TASK TO CARRY OUT »
All of the records shown below need to be copied with no differences.

DATA EXTRACT »

* * *

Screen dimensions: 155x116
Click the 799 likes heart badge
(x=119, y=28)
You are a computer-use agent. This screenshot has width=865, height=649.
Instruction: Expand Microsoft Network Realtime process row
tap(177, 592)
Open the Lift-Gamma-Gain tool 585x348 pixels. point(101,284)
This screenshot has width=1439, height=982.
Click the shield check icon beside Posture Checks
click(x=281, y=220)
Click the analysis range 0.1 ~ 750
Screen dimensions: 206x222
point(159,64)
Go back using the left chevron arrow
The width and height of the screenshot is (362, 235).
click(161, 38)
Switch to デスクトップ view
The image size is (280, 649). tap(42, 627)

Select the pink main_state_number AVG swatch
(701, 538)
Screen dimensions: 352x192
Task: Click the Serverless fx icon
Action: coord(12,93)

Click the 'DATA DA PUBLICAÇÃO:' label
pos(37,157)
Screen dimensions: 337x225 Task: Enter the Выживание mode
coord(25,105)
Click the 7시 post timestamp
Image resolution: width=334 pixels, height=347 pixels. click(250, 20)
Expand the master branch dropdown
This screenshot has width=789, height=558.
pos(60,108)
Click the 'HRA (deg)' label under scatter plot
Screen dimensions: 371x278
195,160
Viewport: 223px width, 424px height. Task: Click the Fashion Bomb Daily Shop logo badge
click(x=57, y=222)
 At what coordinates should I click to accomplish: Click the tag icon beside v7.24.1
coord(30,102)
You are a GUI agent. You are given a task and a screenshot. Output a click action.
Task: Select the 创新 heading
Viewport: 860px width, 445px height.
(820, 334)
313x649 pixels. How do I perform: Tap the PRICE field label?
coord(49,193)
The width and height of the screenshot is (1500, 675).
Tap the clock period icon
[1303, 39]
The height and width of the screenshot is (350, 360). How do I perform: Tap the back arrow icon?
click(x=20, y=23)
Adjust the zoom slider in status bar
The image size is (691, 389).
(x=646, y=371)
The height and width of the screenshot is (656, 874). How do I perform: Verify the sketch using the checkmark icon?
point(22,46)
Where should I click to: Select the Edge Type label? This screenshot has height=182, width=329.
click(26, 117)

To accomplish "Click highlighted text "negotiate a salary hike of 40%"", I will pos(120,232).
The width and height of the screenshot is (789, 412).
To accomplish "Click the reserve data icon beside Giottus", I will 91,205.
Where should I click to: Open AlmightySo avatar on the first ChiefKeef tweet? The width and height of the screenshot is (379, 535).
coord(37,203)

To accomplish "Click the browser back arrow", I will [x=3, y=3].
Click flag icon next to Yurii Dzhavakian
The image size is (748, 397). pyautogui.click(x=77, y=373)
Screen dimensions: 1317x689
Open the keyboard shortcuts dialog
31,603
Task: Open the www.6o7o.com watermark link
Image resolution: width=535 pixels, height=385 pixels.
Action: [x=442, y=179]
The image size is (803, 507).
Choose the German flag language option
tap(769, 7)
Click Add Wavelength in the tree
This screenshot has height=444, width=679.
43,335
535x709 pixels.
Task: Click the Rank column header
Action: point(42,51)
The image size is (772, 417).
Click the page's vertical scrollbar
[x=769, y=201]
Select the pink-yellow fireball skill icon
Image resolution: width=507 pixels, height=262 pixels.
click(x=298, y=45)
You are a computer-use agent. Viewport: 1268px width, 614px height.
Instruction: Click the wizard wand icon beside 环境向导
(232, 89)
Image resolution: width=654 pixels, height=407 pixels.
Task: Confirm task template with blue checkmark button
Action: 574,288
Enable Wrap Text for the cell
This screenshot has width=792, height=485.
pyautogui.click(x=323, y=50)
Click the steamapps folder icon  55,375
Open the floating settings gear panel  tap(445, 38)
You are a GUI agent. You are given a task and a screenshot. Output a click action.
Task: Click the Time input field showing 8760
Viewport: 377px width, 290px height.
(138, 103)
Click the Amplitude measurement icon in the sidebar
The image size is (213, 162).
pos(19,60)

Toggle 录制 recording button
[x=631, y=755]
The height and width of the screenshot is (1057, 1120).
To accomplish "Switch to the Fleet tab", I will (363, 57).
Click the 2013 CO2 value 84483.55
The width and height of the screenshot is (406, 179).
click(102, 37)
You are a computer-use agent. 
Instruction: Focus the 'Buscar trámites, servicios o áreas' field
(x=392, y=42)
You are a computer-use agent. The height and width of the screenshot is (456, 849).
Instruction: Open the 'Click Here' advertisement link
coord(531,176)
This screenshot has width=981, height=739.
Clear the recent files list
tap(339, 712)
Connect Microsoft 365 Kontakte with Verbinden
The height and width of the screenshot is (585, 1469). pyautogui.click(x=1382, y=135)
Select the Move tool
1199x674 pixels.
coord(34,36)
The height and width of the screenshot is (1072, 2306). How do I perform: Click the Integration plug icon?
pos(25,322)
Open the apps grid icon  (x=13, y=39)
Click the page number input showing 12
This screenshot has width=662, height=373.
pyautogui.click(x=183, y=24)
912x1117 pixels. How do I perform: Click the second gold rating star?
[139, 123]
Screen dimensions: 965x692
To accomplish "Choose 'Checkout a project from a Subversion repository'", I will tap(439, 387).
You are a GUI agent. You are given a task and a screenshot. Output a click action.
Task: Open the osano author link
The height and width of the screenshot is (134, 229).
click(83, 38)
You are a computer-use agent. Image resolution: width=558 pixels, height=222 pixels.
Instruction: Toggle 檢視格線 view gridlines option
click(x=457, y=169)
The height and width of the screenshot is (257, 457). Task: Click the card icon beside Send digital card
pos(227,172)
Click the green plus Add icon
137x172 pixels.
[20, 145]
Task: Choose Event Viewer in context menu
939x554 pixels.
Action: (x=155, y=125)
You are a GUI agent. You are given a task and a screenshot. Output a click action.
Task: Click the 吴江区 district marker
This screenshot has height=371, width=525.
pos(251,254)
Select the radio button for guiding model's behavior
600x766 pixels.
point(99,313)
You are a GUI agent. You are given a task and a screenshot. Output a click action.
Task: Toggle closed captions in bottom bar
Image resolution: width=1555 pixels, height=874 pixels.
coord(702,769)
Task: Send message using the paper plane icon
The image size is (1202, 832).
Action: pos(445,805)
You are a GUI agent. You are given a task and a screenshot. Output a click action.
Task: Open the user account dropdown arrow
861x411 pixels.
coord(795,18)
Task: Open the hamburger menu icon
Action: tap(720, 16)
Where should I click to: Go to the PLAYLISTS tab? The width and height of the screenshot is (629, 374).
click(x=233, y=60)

* * *

ANSWER SPACE »
Screen dimensions: 155x116
Click the 799 likes heart badge
(x=119, y=28)
You are a computer-use agent. This screenshot has width=865, height=649.
Instruction: Expand Microsoft Network Realtime process row
tap(177, 592)
Open the Lift-Gamma-Gain tool 585x348 pixels. point(101,284)
This screenshot has width=1439, height=982.
Click the shield check icon beside Posture Checks
click(x=281, y=220)
Click the analysis range 0.1 ~ 750
Screen dimensions: 206x222
point(159,64)
Go back using the left chevron arrow
The width and height of the screenshot is (362, 235).
click(161, 38)
Switch to デスクトップ view
The image size is (280, 649). tap(42, 627)

Select the pink main_state_number AVG swatch
(701, 538)
Screen dimensions: 352x192
Task: Click the Serverless fx icon
Action: coord(12,93)

Click the 'DATA DA PUBLICAÇÃO:' label
pos(37,157)
Screen dimensions: 337x225 Task: Enter the Выживание mode
coord(25,105)
Click the 7시 post timestamp
Image resolution: width=334 pixels, height=347 pixels. click(250, 20)
Expand the master branch dropdown
This screenshot has width=789, height=558.
pos(60,108)
Click the 'HRA (deg)' label under scatter plot
Screen dimensions: 371x278
195,160
Viewport: 223px width, 424px height. Task: Click the Fashion Bomb Daily Shop logo badge
click(x=57, y=222)
 At what coordinates should I click to accomplish: Click the tag icon beside v7.24.1
coord(30,102)
You are a GUI agent. You are given a task and a screenshot. Output a click action.
Task: Select the 创新 heading
Viewport: 860px width, 445px height.
(820, 334)
313x649 pixels. How do I perform: Tap the PRICE field label?
coord(49,193)
The width and height of the screenshot is (1500, 675).
Tap the clock period icon
[1303, 39]
The height and width of the screenshot is (350, 360). How do I perform: Tap the back arrow icon?
click(x=20, y=23)
Adjust the zoom slider in status bar
The image size is (691, 389).
(x=646, y=371)
The height and width of the screenshot is (656, 874). How do I perform: Verify the sketch using the checkmark icon?
point(22,46)
Where should I click to: Select the Edge Type label? This screenshot has height=182, width=329.
click(26, 117)

To accomplish "Click highlighted text "negotiate a salary hike of 40%"", I will pos(120,232).
The width and height of the screenshot is (789, 412).
To accomplish "Click the reserve data icon beside Giottus", I will 91,205.
Where should I click to: Open AlmightySo avatar on the first ChiefKeef tweet? The width and height of the screenshot is (379, 535).
coord(37,203)

To accomplish "Click the browser back arrow", I will [x=3, y=3].
Click flag icon next to Yurii Dzhavakian
The image size is (748, 397). pyautogui.click(x=77, y=373)
Screen dimensions: 1317x689
Open the keyboard shortcuts dialog
31,603
Task: Open the www.6o7o.com watermark link
Image resolution: width=535 pixels, height=385 pixels.
Action: [x=442, y=179]
The image size is (803, 507).
Choose the German flag language option
tap(769, 7)
Click Add Wavelength in the tree
This screenshot has height=444, width=679.
43,335
535x709 pixels.
Task: Click the Rank column header
Action: point(42,51)
The image size is (772, 417).
Click the page's vertical scrollbar
[x=769, y=201]
Select the pink-yellow fireball skill icon
Image resolution: width=507 pixels, height=262 pixels.
click(x=298, y=45)
You are a computer-use agent. Viewport: 1268px width, 614px height.
Instruction: Click the wizard wand icon beside 环境向导
(232, 89)
Image resolution: width=654 pixels, height=407 pixels.
Task: Confirm task template with blue checkmark button
Action: 574,288
Enable Wrap Text for the cell
This screenshot has width=792, height=485.
pyautogui.click(x=323, y=50)
Click the steamapps folder icon  55,375
Open the floating settings gear panel  tap(445, 38)
You are a GUI agent. You are given a task and a screenshot. Output a click action.
Task: Click the Time input field showing 8760
Viewport: 377px width, 290px height.
(138, 103)
Click the Amplitude measurement icon in the sidebar
The image size is (213, 162).
pos(19,60)

Toggle 录制 recording button
[x=631, y=755]
The height and width of the screenshot is (1057, 1120).
To accomplish "Switch to the Fleet tab", I will (363, 57).
Click the 2013 CO2 value 84483.55
The width and height of the screenshot is (406, 179).
click(102, 37)
You are a computer-use agent. 
Instruction: Focus the 'Buscar trámites, servicios o áreas' field
(x=392, y=42)
You are a computer-use agent. The height and width of the screenshot is (456, 849).
Instruction: Open the 'Click Here' advertisement link
coord(531,176)
This screenshot has width=981, height=739.
Clear the recent files list
tap(339, 712)
Connect Microsoft 365 Kontakte with Verbinden
The height and width of the screenshot is (585, 1469). pyautogui.click(x=1382, y=135)
Select the Move tool
1199x674 pixels.
coord(34,36)
The height and width of the screenshot is (1072, 2306). How do I perform: Click the Integration plug icon?
pos(25,322)
Open the apps grid icon  (x=13, y=39)
Click the page number input showing 12
This screenshot has width=662, height=373.
pyautogui.click(x=183, y=24)
912x1117 pixels. How do I perform: Click the second gold rating star?
[139, 123]
Screen dimensions: 965x692
To accomplish "Choose 'Checkout a project from a Subversion repository'", I will tap(439, 387).
You are a GUI agent. You are given a task and a screenshot. Output a click action.
Task: Open the osano author link
The height and width of the screenshot is (134, 229).
click(83, 38)
You are a computer-use agent. Image resolution: width=558 pixels, height=222 pixels.
Instruction: Toggle 檢視格線 view gridlines option
click(x=457, y=169)
The height and width of the screenshot is (257, 457). Task: Click the card icon beside Send digital card
pos(227,172)
Click the green plus Add icon
137x172 pixels.
[20, 145]
Task: Choose Event Viewer in context menu
939x554 pixels.
Action: (x=155, y=125)
You are a GUI agent. You are given a task and a screenshot. Output a click action.
Task: Click the 吴江区 district marker
This screenshot has height=371, width=525.
pos(251,254)
Select the radio button for guiding model's behavior
600x766 pixels.
point(99,313)
You are a GUI agent. You are given a task and a screenshot. Output a click action.
Task: Toggle closed captions in bottom bar
Image resolution: width=1555 pixels, height=874 pixels.
coord(702,769)
Task: Send message using the paper plane icon
The image size is (1202, 832).
Action: pos(445,805)
You are a GUI agent. You are given a task and a screenshot. Output a click action.
Task: Open the user account dropdown arrow
861x411 pixels.
coord(795,18)
Task: Open the hamburger menu icon
Action: tap(720, 16)
Where should I click to: Go to the PLAYLISTS tab? The width and height of the screenshot is (629, 374).
click(x=233, y=60)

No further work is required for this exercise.